Ben zalimler çağında yaşayan bir alçaktım

Ahmet Ümit son günlerdeki politik tartışmalardan önce de Türkiye gibi okuma oranı düşük bir ülkede bile ünlü olabilmiş nadir yazarlardan biriydi. Polisiye gibi bir türü bile edebiyat şaheserine dönüştürmek kolay değil tabi ki. Benim ise kendisiyle bireysel ve çok daha özel bir bağlantım var gibi geliyor. Kendisiyle böylesine meşhur olmadan önce lise kütüphanesinde karşılaşmıştık. O zamandan beri de kendi keşfim olduğu için övünmüşümdür. İlk okuduğum kitabı Patasana idi, ondan sonra bütün çıkarttığı kitapları okudum ama her zaman en favori kitabı Patasana oldu benim için. “Beyoğlu Rapsodisi” , “İstanbul Hatırası” ve  “Sultanı Öldürmek” kadar ünlü olmamasını hem yayınladığı döneme hem de ismine bağlıyorum. Maalesef ki okuyucu kitlemiz kapak, isim ve en iyi satanlar listesi üzerinden edebiyat tercihini gerçekleştiriyor.


İlk kapağı benim için çok daha sade ve anlamlı,
o nedenle yenisini değil bunu paylaşmak istedim
Kendi çapımda iade-i itibar yapmak adına da bugün Patasana’yı yazmak istedim. Geri planda kalmışlığına bir özür olarak, okuyucular adına benden gelsin. Şunu da belirteyim, iyi bir polisiye okuyucusu olarak iki kere okuduğum tek kitaptır. Bu da Patasana’nın sadece bir polisiye olmadığını anlatmaya yeter diye düşünüyorum.
Sadık Ahmet Ümit okuyucuları bilir, bilmeyenler için burada kısaca belirtmekte fayda var.  Ahmet Ümit polisiye romanlarında –deneme ve şiir gibi türlerdeki eserlerine ek olarak- tarihi bir konuyla ilgili polisiye bir vakayı harmanlar. Burada tarihi bir konu derken genel geçer, üstünkörü bilgilerden bahsettiğim sanılmasın. Uzun döneme yayılan, bir tarihçi titizliğiyle yapılan araştırmalardan bahsediyorum. Romanı okurken bunu çok daha iyi anlarsınız.

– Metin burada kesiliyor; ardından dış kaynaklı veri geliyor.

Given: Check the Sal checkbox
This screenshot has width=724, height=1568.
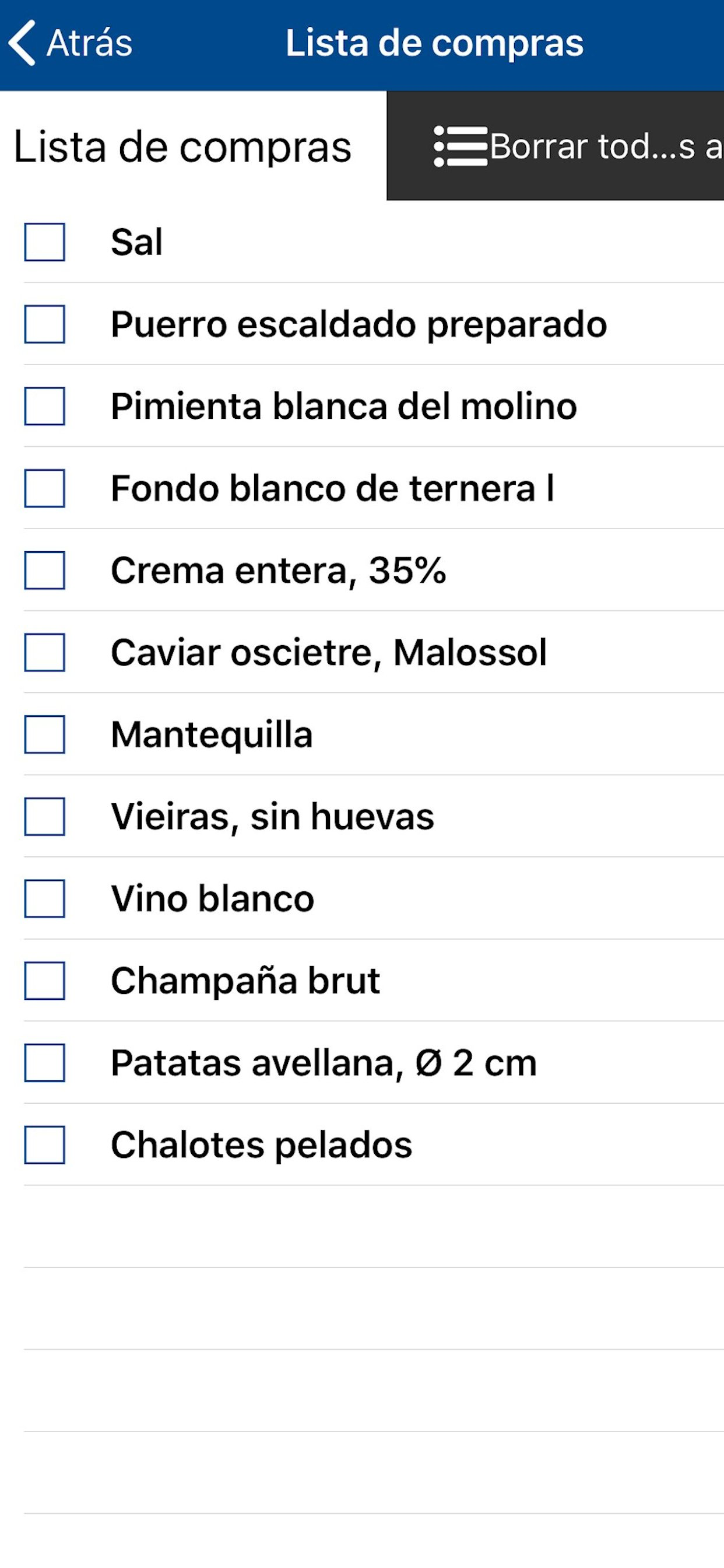Looking at the screenshot, I should coord(44,242).
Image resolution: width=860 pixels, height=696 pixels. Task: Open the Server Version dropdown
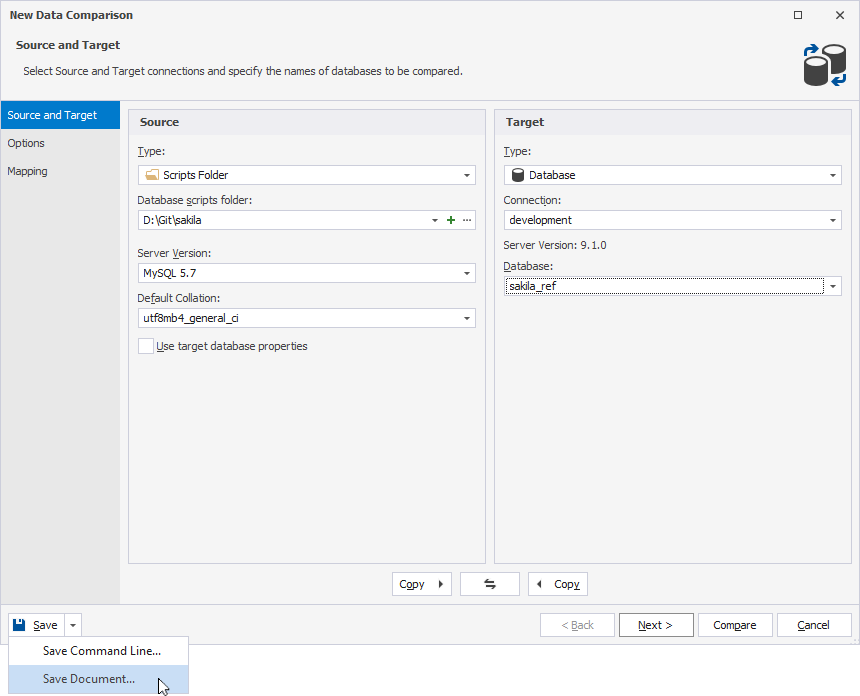[465, 272]
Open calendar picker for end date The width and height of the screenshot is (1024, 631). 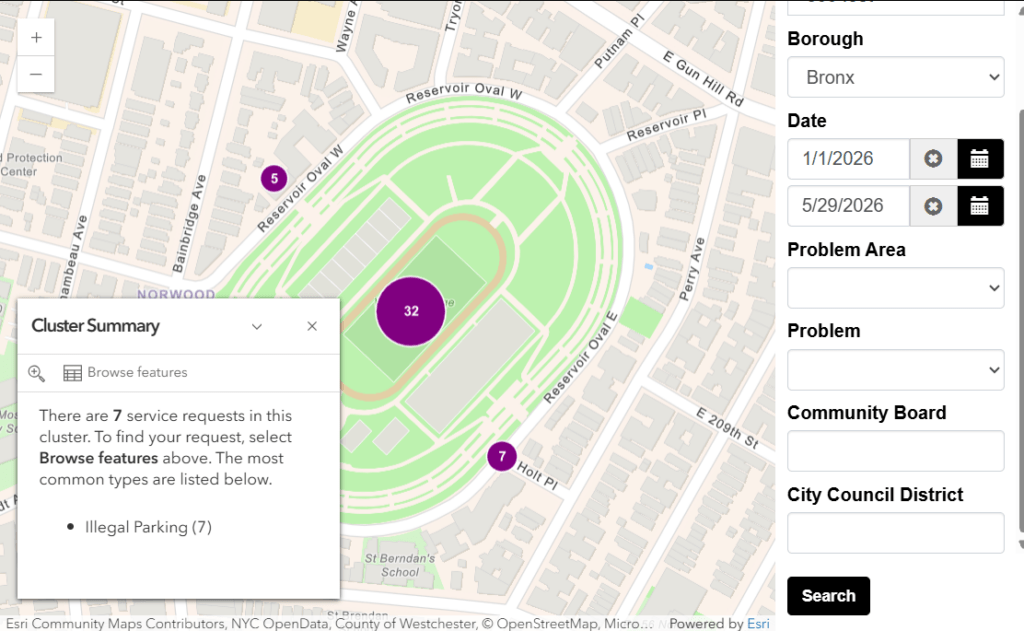pos(980,206)
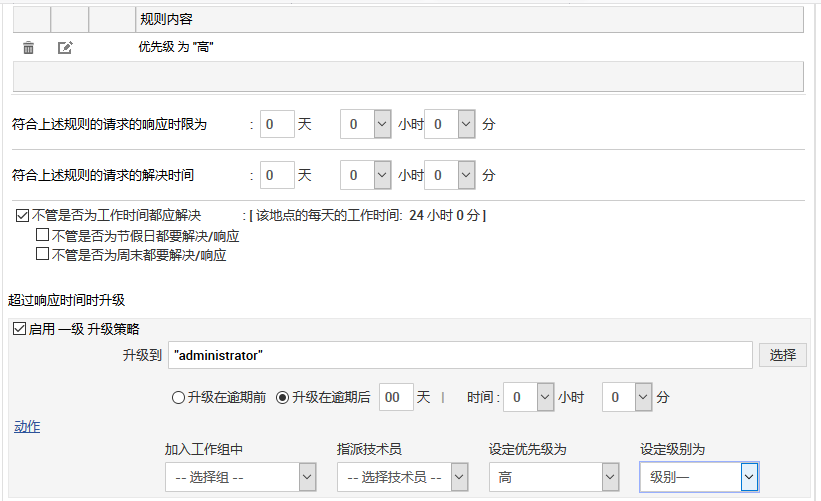Open 加入工作组中 group dropdown

point(240,478)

Patasana ise tarihi dönem olarak en eskiye uzanan kitabı Ahmet Ümit’in. Aslında iki kitap içiçe geçmiş diyebiliriz. Bir bölüm Hitit döneminde saray yazmanı olan Patasana’nın kaleminden yazılmış tabletler, onu takip eden diğer bölümse günümüz Türkiye’sinde Fırat kenarında kazı yapan bir arkeoloji ekibinin hikayeleri. Bu şekilde kurgu paralel şekilde ilerliyor. Bir bölüm tablet ve milattan önce dönemden bahsediyor dediysem dili ve konusu sizi korkutmasın. "Ben zalimler çağında yaşayan bir alçaktım" cümlesiyle başlayan tabletlerde insanoğlunun değişmez zayıflıkları, duyguları anlatılıyor aslında. Patasana, ismini günümüzden bir isimle değiştirsek pişmanlıkları anlatan ve af dileyen çağdaşımız bir insan sadece.

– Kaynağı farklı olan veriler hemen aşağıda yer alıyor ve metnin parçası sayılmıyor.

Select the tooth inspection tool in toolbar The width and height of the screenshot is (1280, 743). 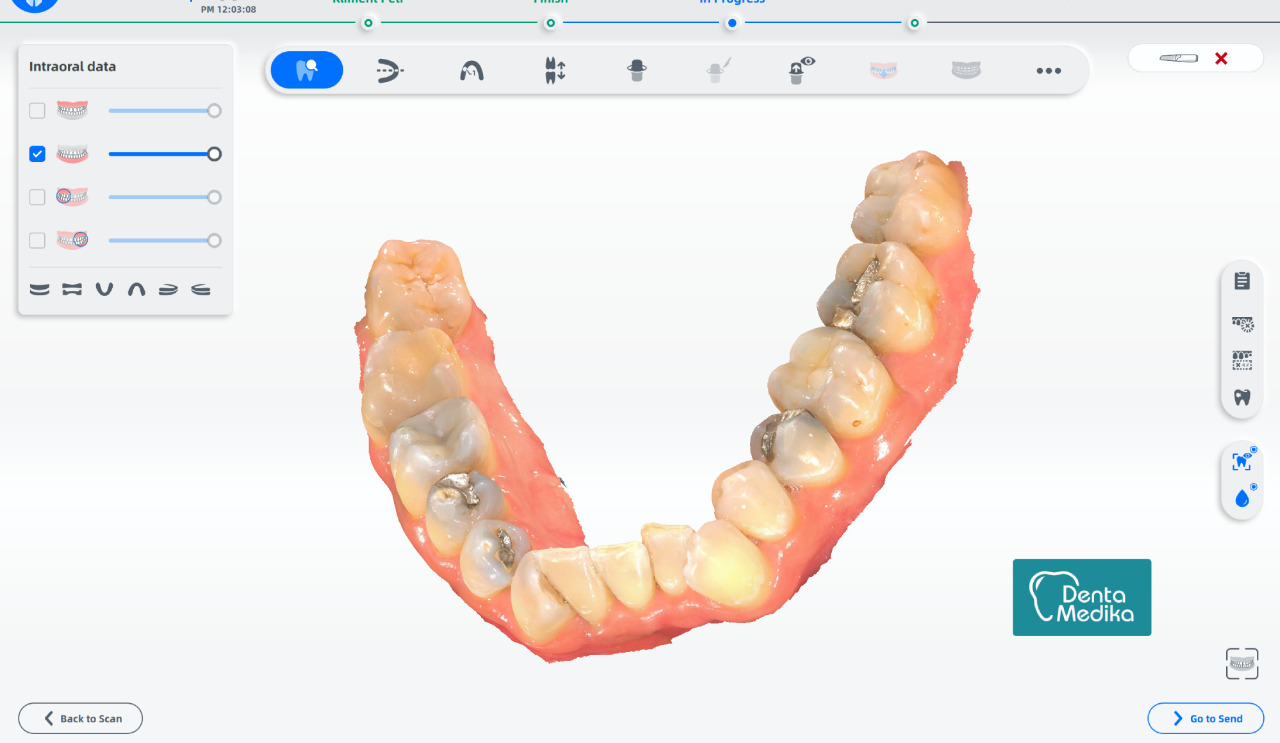coord(307,70)
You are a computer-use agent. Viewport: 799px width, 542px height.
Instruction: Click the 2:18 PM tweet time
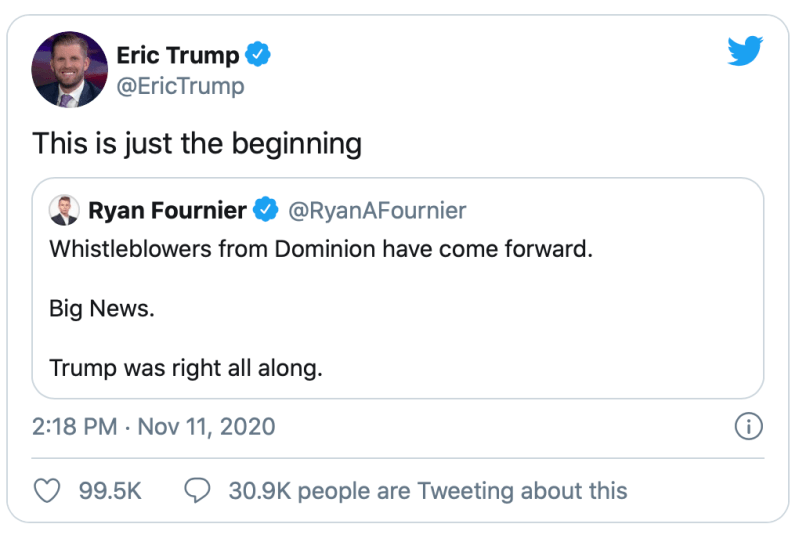(75, 428)
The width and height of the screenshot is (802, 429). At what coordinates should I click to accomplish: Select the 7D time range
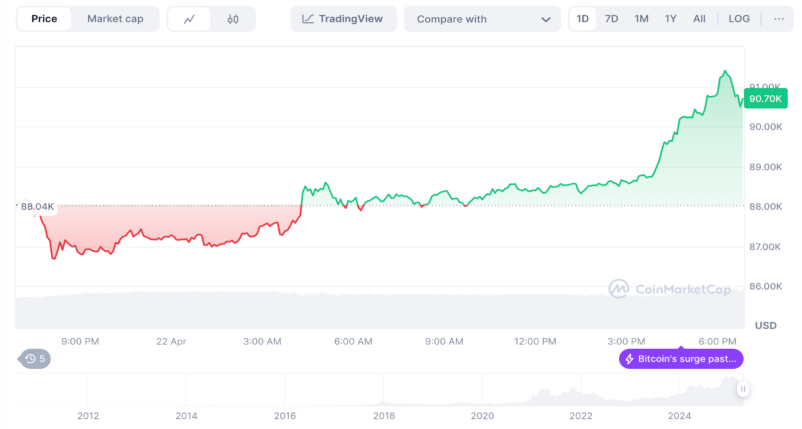click(611, 19)
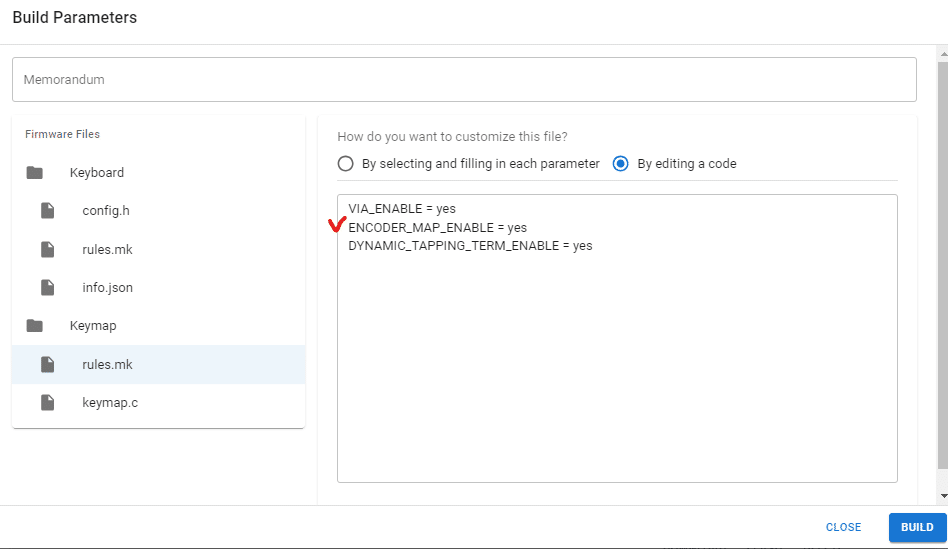Click the CLOSE button
Image resolution: width=948 pixels, height=549 pixels.
coord(843,527)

Günümüzde geçen olaylarda ise tabletler çıkarıldıkça cinayetler işleniyor. Kazı alanındaki olayları kazı başkanı Esra’nın ağzından dinliyoruz ve farklı kültürlerden gelen insanların hikayelerini dinledikçe de bölgedeki terör sorunu ve Vietnam da dahil olmak üzere konudan konuya geçiyoruz. Her ne kadar cinayetler konunun merkezi gibi gözükse de bölgede asırlardır süregelen güç savaşı ve insanoğlunun hırsları tabi ki ana eksen. Yaşadığımız döneme gelene kadar binlerce yıl geçmesine rağmen Kadim bilginin halen savaşları durduramamış olması, çıkarların her şeyin önüne çıkıyor olması acı.


Yönetmen olsaydım bu kitabı film haline getirmek için bir an bile tereddüt etmezdim. Hem de yemeklere kadar detay verildiğini düşünürsek senaryolaştırmak hiç de zor olmasa gerek.